#### Task material ####
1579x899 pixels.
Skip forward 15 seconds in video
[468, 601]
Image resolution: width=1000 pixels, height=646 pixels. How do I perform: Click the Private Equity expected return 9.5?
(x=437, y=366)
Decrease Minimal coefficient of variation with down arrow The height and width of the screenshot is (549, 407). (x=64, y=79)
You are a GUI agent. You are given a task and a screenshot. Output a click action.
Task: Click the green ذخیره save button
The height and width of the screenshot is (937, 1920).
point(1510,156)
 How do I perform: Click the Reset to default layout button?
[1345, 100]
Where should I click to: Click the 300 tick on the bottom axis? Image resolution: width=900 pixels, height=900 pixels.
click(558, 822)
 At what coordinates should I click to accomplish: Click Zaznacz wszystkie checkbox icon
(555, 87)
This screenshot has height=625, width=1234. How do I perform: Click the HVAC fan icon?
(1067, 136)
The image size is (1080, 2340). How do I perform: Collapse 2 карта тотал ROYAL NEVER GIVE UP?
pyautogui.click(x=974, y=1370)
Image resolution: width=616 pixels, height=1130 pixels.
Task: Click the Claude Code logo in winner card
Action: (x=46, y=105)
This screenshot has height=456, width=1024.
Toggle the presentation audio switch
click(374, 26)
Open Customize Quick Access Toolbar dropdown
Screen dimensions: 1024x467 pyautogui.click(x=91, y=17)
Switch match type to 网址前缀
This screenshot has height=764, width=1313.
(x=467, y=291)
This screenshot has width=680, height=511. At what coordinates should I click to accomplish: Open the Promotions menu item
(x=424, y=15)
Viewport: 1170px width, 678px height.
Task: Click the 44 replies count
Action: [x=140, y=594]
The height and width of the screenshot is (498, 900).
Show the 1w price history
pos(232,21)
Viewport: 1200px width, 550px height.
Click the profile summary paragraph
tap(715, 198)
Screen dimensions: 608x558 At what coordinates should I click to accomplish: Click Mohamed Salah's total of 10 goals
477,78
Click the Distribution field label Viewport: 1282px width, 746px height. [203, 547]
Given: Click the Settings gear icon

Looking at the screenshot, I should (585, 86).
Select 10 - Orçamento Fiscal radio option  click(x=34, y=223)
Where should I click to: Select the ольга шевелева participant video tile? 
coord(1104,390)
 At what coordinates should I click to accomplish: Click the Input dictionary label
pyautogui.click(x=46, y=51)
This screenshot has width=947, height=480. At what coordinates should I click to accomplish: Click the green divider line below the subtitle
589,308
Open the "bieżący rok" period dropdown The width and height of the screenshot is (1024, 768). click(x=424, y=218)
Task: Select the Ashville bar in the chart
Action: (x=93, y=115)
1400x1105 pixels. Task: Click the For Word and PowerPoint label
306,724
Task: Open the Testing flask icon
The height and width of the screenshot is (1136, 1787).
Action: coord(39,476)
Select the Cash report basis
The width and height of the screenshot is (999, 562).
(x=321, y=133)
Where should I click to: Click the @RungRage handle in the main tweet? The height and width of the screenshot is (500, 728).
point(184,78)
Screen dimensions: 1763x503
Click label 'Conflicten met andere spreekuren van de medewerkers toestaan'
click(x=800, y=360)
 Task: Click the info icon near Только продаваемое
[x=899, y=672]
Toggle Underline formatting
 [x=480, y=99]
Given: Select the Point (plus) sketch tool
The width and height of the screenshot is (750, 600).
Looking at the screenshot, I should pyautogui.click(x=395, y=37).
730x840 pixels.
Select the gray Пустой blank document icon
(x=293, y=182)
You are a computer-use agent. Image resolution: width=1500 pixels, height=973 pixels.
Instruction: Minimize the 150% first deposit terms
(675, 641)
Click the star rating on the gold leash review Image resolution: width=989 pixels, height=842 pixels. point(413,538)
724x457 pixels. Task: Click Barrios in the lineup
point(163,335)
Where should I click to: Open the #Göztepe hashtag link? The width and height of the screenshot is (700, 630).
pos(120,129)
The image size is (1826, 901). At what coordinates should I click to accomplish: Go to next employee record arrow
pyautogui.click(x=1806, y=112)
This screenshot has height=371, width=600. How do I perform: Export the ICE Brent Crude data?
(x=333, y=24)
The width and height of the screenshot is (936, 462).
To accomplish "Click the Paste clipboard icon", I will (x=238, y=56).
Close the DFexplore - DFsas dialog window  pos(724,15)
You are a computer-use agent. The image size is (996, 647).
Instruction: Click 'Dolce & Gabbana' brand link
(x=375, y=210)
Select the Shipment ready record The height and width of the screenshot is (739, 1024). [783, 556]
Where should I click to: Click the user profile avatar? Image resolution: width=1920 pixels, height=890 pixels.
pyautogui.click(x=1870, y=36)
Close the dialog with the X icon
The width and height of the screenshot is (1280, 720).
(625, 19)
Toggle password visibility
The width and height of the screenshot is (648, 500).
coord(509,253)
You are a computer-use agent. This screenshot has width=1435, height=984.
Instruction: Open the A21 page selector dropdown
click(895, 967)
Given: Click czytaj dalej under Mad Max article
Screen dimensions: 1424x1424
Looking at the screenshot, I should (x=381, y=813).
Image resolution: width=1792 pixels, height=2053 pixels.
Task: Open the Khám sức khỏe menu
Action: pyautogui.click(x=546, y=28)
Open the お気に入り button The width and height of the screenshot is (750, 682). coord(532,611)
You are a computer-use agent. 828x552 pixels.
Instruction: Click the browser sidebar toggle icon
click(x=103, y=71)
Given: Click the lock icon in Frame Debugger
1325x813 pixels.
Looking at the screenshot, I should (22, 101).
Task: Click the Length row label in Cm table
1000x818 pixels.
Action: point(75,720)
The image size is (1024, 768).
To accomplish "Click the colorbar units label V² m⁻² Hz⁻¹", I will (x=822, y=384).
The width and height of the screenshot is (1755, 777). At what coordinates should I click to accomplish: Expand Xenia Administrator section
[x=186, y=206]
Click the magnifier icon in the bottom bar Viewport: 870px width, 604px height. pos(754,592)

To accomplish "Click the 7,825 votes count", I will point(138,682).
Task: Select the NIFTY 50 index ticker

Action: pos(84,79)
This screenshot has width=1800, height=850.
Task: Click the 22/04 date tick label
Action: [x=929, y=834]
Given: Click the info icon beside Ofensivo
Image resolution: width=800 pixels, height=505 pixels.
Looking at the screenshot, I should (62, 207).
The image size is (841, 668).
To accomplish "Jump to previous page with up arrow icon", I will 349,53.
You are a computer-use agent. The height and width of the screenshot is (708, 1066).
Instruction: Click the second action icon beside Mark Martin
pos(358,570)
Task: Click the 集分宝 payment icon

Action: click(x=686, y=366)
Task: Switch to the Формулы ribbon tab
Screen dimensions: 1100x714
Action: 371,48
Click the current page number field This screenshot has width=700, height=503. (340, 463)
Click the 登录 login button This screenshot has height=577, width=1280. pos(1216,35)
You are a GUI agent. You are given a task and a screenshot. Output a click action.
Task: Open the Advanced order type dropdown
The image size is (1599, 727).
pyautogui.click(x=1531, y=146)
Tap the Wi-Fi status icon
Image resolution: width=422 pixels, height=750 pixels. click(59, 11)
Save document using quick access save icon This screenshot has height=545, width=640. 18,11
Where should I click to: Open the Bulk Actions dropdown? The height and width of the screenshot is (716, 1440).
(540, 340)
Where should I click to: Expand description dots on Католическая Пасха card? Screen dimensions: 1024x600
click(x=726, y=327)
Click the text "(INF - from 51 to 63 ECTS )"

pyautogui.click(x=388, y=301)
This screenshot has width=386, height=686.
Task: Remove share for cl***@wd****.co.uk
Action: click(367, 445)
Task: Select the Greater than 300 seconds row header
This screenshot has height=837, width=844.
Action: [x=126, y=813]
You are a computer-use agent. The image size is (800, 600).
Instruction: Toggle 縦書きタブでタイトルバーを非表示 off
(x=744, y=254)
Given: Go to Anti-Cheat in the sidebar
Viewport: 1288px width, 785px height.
####
Try it:
The records above should be reproduced in full, exactly as they read.

Task answer:
1579x899 pixels.
Skip forward 15 seconds in video
[468, 601]
Image resolution: width=1000 pixels, height=646 pixels. How do I perform: Click the Private Equity expected return 9.5?
(x=437, y=366)
Decrease Minimal coefficient of variation with down arrow The height and width of the screenshot is (549, 407). (x=64, y=79)
You are a GUI agent. You are given a task and a screenshot. Output a click action.
Task: Click the green ذخیره save button
The height and width of the screenshot is (937, 1920).
point(1510,156)
 How do I perform: Click the Reset to default layout button?
[1345, 100]
Where should I click to: Click the 300 tick on the bottom axis? Image resolution: width=900 pixels, height=900 pixels.
click(558, 822)
 At what coordinates should I click to accomplish: Click Zaznacz wszystkie checkbox icon
(555, 87)
This screenshot has height=625, width=1234. How do I perform: Click the HVAC fan icon?
(1067, 136)
The image size is (1080, 2340). How do I perform: Collapse 2 карта тотал ROYAL NEVER GIVE UP?
pyautogui.click(x=974, y=1370)
Image resolution: width=616 pixels, height=1130 pixels.
Task: Click the Claude Code logo in winner card
Action: (x=46, y=105)
This screenshot has height=456, width=1024.
Toggle the presentation audio switch
click(374, 26)
Open Customize Quick Access Toolbar dropdown
Screen dimensions: 1024x467 pyautogui.click(x=91, y=17)
Switch match type to 网址前缀
This screenshot has height=764, width=1313.
(x=467, y=291)
This screenshot has width=680, height=511. At what coordinates should I click to accomplish: Open the Promotions menu item
(x=424, y=15)
Viewport: 1170px width, 678px height.
Task: Click the 44 replies count
Action: [x=140, y=594]
The height and width of the screenshot is (498, 900).
Show the 1w price history
pos(232,21)
Viewport: 1200px width, 550px height.
Click the profile summary paragraph
tap(715, 198)
Screen dimensions: 608x558 At what coordinates should I click to accomplish: Click Mohamed Salah's total of 10 goals
477,78
Click the Distribution field label Viewport: 1282px width, 746px height. [203, 547]
Given: Click the Settings gear icon

Looking at the screenshot, I should (585, 86).
Select 10 - Orçamento Fiscal radio option  click(x=34, y=223)
Where should I click to: Select the ольга шевелева participant video tile? 
coord(1104,390)
 At what coordinates should I click to accomplish: Click the Input dictionary label
pyautogui.click(x=46, y=51)
This screenshot has width=947, height=480. At what coordinates should I click to accomplish: Click the green divider line below the subtitle
589,308
Open the "bieżący rok" period dropdown The width and height of the screenshot is (1024, 768). click(x=424, y=218)
Task: Select the Ashville bar in the chart
Action: (x=93, y=115)
1400x1105 pixels. Task: Click the For Word and PowerPoint label
306,724
Task: Open the Testing flask icon
The height and width of the screenshot is (1136, 1787).
Action: coord(39,476)
Select the Cash report basis
The width and height of the screenshot is (999, 562).
(x=321, y=133)
Where should I click to: Click the @RungRage handle in the main tweet? The height and width of the screenshot is (500, 728).
point(184,78)
Screen dimensions: 1763x503
Click label 'Conflicten met andere spreekuren van de medewerkers toestaan'
click(x=800, y=360)
 Task: Click the info icon near Только продаваемое
[x=899, y=672]
Toggle Underline formatting
 [x=480, y=99]
Given: Select the Point (plus) sketch tool
The width and height of the screenshot is (750, 600).
Looking at the screenshot, I should pyautogui.click(x=395, y=37).
730x840 pixels.
Select the gray Пустой blank document icon
(x=293, y=182)
You are a computer-use agent. Image resolution: width=1500 pixels, height=973 pixels.
Instruction: Minimize the 150% first deposit terms
(675, 641)
Click the star rating on the gold leash review Image resolution: width=989 pixels, height=842 pixels. point(413,538)
724x457 pixels. Task: Click Barrios in the lineup
point(163,335)
Where should I click to: Open the #Göztepe hashtag link? The width and height of the screenshot is (700, 630).
pos(120,129)
The image size is (1826, 901). At what coordinates should I click to accomplish: Go to next employee record arrow
pyautogui.click(x=1806, y=112)
This screenshot has height=371, width=600. How do I perform: Export the ICE Brent Crude data?
(x=333, y=24)
The width and height of the screenshot is (936, 462).
To accomplish "Click the Paste clipboard icon", I will (x=238, y=56).
Close the DFexplore - DFsas dialog window  pos(724,15)
You are a computer-use agent. The image size is (996, 647).
Instruction: Click 'Dolce & Gabbana' brand link
(x=375, y=210)
Select the Shipment ready record The height and width of the screenshot is (739, 1024). [783, 556]
Where should I click to: Click the user profile avatar? Image resolution: width=1920 pixels, height=890 pixels.
pyautogui.click(x=1870, y=36)
Close the dialog with the X icon
The width and height of the screenshot is (1280, 720).
(625, 19)
Toggle password visibility
The width and height of the screenshot is (648, 500).
coord(509,253)
You are a computer-use agent. This screenshot has width=1435, height=984.
Instruction: Open the A21 page selector dropdown
click(895, 967)
Given: Click czytaj dalej under Mad Max article
Screen dimensions: 1424x1424
Looking at the screenshot, I should (x=381, y=813).
Image resolution: width=1792 pixels, height=2053 pixels.
Task: Open the Khám sức khỏe menu
Action: pyautogui.click(x=546, y=28)
Open the お気に入り button The width and height of the screenshot is (750, 682). coord(532,611)
You are a computer-use agent. 828x552 pixels.
Instruction: Click the browser sidebar toggle icon
click(x=103, y=71)
Given: Click the lock icon in Frame Debugger
1325x813 pixels.
Looking at the screenshot, I should (22, 101).
Task: Click the Length row label in Cm table
1000x818 pixels.
Action: point(75,720)
The image size is (1024, 768).
To accomplish "Click the colorbar units label V² m⁻² Hz⁻¹", I will (x=822, y=384).
The width and height of the screenshot is (1755, 777). At what coordinates should I click to accomplish: Expand Xenia Administrator section
[x=186, y=206]
Click the magnifier icon in the bottom bar Viewport: 870px width, 604px height. pos(754,592)

To accomplish "Click the 7,825 votes count", I will point(138,682).
Task: Select the NIFTY 50 index ticker

Action: pos(84,79)
This screenshot has width=1800, height=850.
Task: Click the 22/04 date tick label
Action: [x=929, y=834]
Given: Click the info icon beside Ofensivo
Image resolution: width=800 pixels, height=505 pixels.
Looking at the screenshot, I should (62, 207).
The image size is (841, 668).
To accomplish "Jump to previous page with up arrow icon", I will 349,53.
You are a computer-use agent. The height and width of the screenshot is (708, 1066).
Instruction: Click the second action icon beside Mark Martin
pos(358,570)
Task: Click the 集分宝 payment icon

Action: click(x=686, y=366)
Task: Switch to the Формулы ribbon tab
Screen dimensions: 1100x714
Action: 371,48
Click the current page number field This screenshot has width=700, height=503. (340, 463)
Click the 登录 login button This screenshot has height=577, width=1280. pos(1216,35)
You are a GUI agent. You are given a task and a screenshot. Output a click action.
Task: Open the Advanced order type dropdown
The image size is (1599, 727).
pyautogui.click(x=1531, y=146)
Tap the Wi-Fi status icon
Image resolution: width=422 pixels, height=750 pixels. click(59, 11)
Save document using quick access save icon This screenshot has height=545, width=640. 18,11
Where should I click to: Open the Bulk Actions dropdown? The height and width of the screenshot is (716, 1440).
(540, 340)
Where should I click to: Expand description dots on Католическая Пасха card? Screen dimensions: 1024x600
click(x=726, y=327)
Click the text "(INF - from 51 to 63 ECTS )"

pyautogui.click(x=388, y=301)
This screenshot has width=386, height=686.
Task: Remove share for cl***@wd****.co.uk
Action: click(367, 445)
Task: Select the Greater than 300 seconds row header
This screenshot has height=837, width=844.
Action: [x=126, y=813]
You are a computer-use agent. The image size is (800, 600).
Instruction: Toggle 縦書きタブでタイトルバーを非表示 off
(x=744, y=254)
Given: Go to Anti-Cheat in the sidebar
Viewport: 1288px width, 785px height.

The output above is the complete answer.